One of the most challenging areas for online video publishers is to optimize their video to be more discoverable by search engines, and for businesses, this is critical to bring new traffic and customers to their web sites. Publishing video content in a way that it can be easily indexed by search engines has been proven to increase higher first-page Google rankings. It's not smoke and mirrors, and it's done through video search engine optimization (VSEO) which, as my good friend and publisher of ReelSEO, Mark Robertson says is, "video SEO purely an extension of SEO."

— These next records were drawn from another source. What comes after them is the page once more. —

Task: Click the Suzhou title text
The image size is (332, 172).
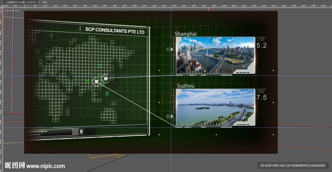Action: click(x=185, y=86)
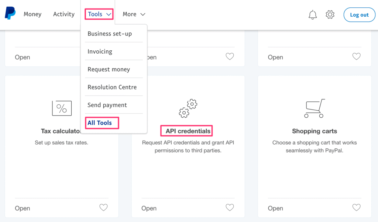378x222 pixels.
Task: Click the Tax calculator percent icon
Action: pyautogui.click(x=62, y=108)
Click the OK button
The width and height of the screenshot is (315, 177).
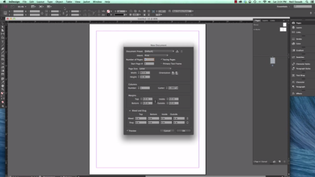click(x=183, y=131)
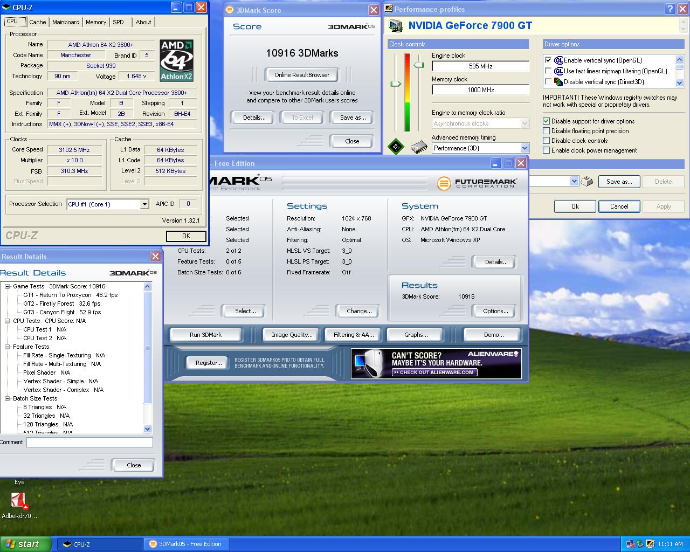The height and width of the screenshot is (552, 690).
Task: Toggle Enable clock power management
Action: click(x=547, y=150)
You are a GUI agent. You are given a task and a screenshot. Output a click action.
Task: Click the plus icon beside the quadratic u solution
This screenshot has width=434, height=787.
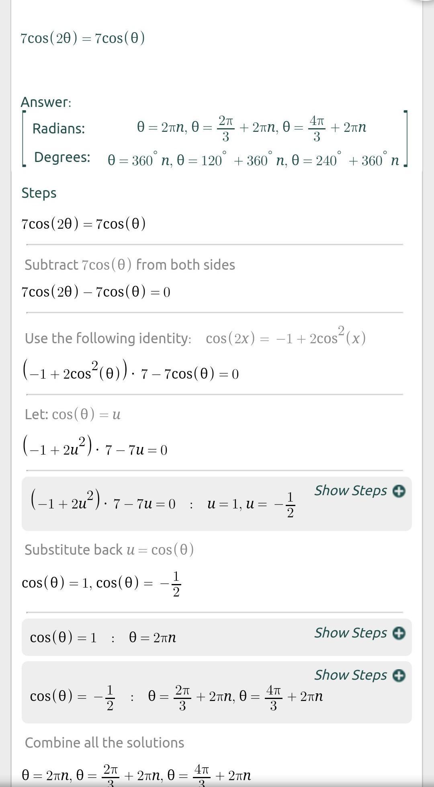coord(399,491)
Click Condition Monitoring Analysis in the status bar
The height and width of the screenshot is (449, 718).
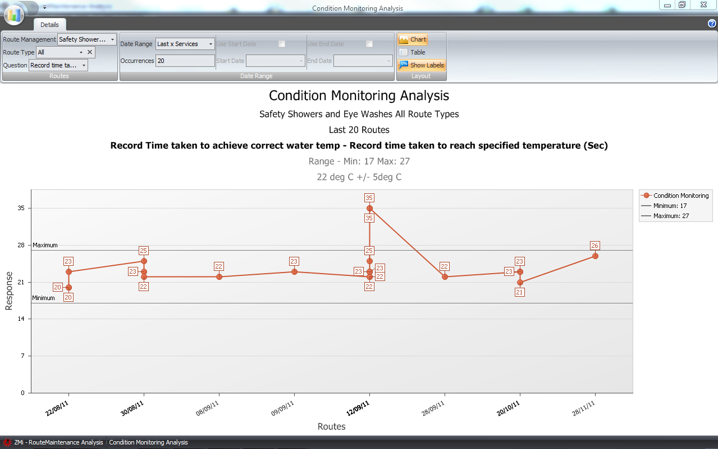148,442
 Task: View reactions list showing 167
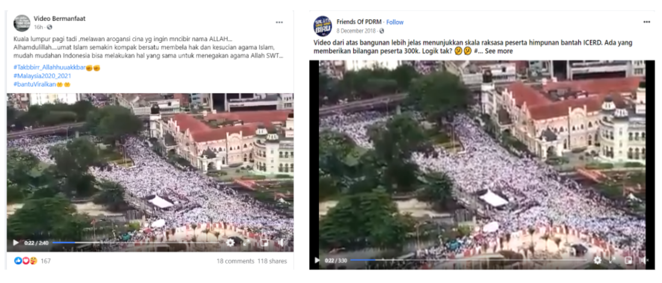coord(32,261)
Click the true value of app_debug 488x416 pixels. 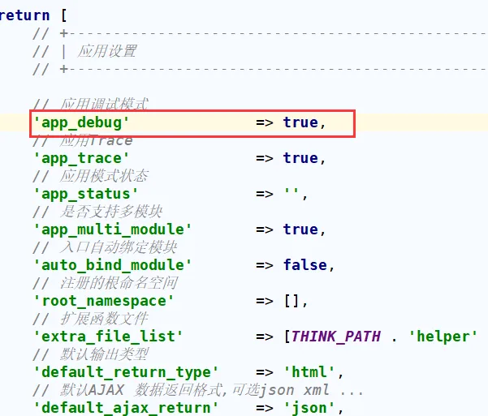(300, 122)
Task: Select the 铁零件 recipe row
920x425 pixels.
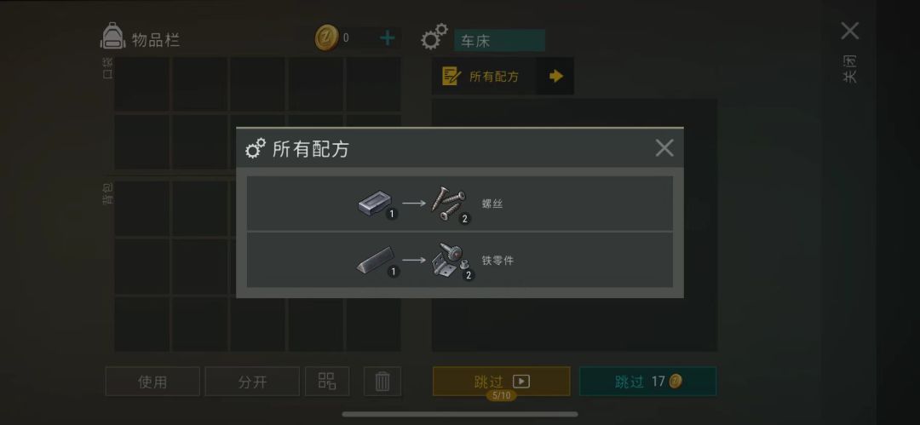Action: coord(459,260)
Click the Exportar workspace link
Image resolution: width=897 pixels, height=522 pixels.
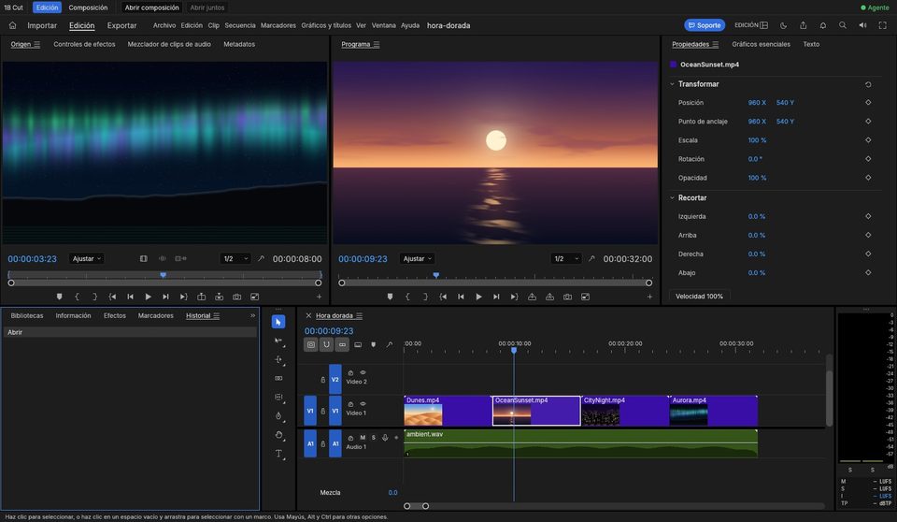121,25
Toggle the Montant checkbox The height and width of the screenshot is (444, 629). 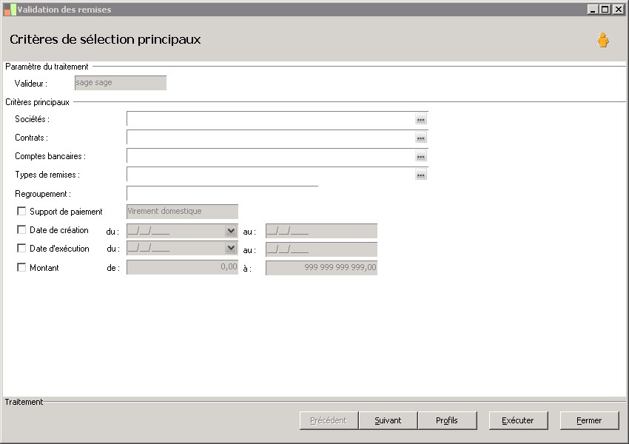click(x=21, y=267)
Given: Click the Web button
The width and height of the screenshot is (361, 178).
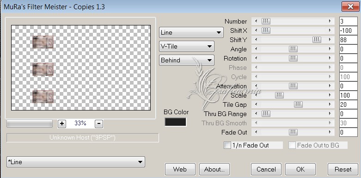Looking at the screenshot, I should (x=180, y=169).
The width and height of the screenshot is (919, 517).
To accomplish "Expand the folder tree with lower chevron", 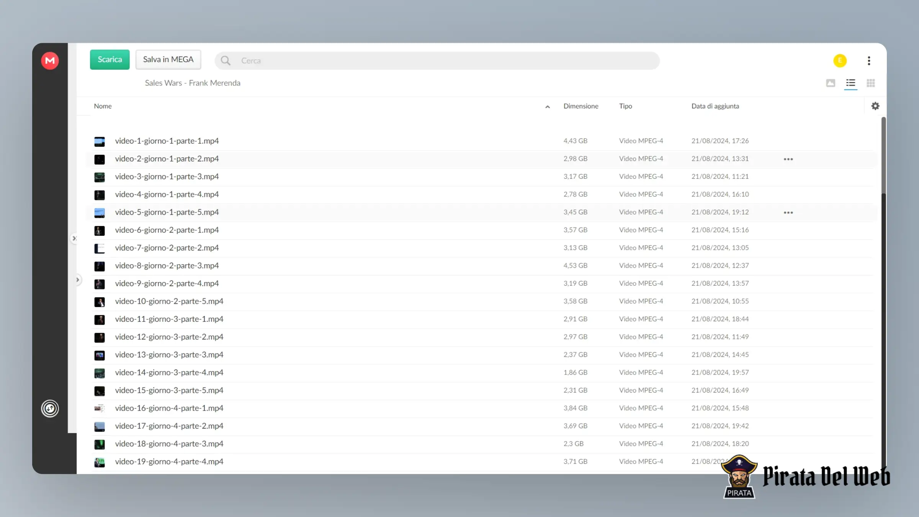I will [78, 280].
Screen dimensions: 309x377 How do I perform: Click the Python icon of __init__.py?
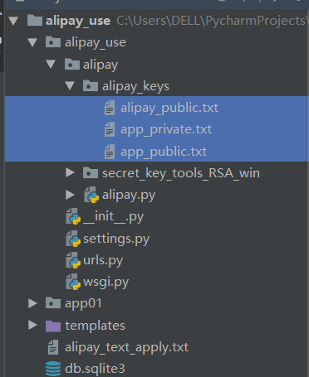pos(73,217)
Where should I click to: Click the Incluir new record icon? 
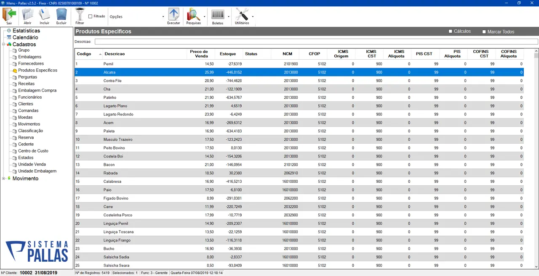click(x=44, y=15)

Search engine optimization (SEO) is defined as:
"The process of making a site and its content highly relevant for both search engines and searchers. SEO includes technical tasks to make it easier for search engines to find and index a site for the appropriate keywords, as well as marketing-focused tasks to make a site more appealing to users. Successful search marketing helps a site gain top positioning for relevant words and phrases." - Search Engine Watch SEM Glossary
While traditional SEO techniques are focused on text-based search, the rules are different for video search since it can't be discovered on its own by search engines. Nico McLane attempted to uncover the mystery behind VSEO in her Streaming Media article, In Search of Video SEO That Works, and concluded that the secret's in the sauce and no two recipes are the same. Mark Robertson says that despite the hype, there is still a general lack of understanding when it summed it up this way:
“Video SEO is not a means in and of itself, it is a strategy and a set of best practices that need to be combined with best practices for producing, publishing, and syndicating online video content. It is the application of SEO best practices when publishing online video content to ensure maximum visibility across search engines and ultimately, your target audience. Ultimately, the ROI depends on many factors but is similar to that which can be achieved with traditional, oragnic SEO.”
In a report by Forrester Research's Nate Elliott, he pointed out that search engines have been blending specialty search results (e.g., video, news, images, blog posts) into their standard search result pages for several years, and concluded that optimizing video content to take advantage of "blended search" is by far the easiest way to get a first-page organic ranking on Google. In fact it's 53 times more likely to generate a first page Google ranking than traditional SEO techniques.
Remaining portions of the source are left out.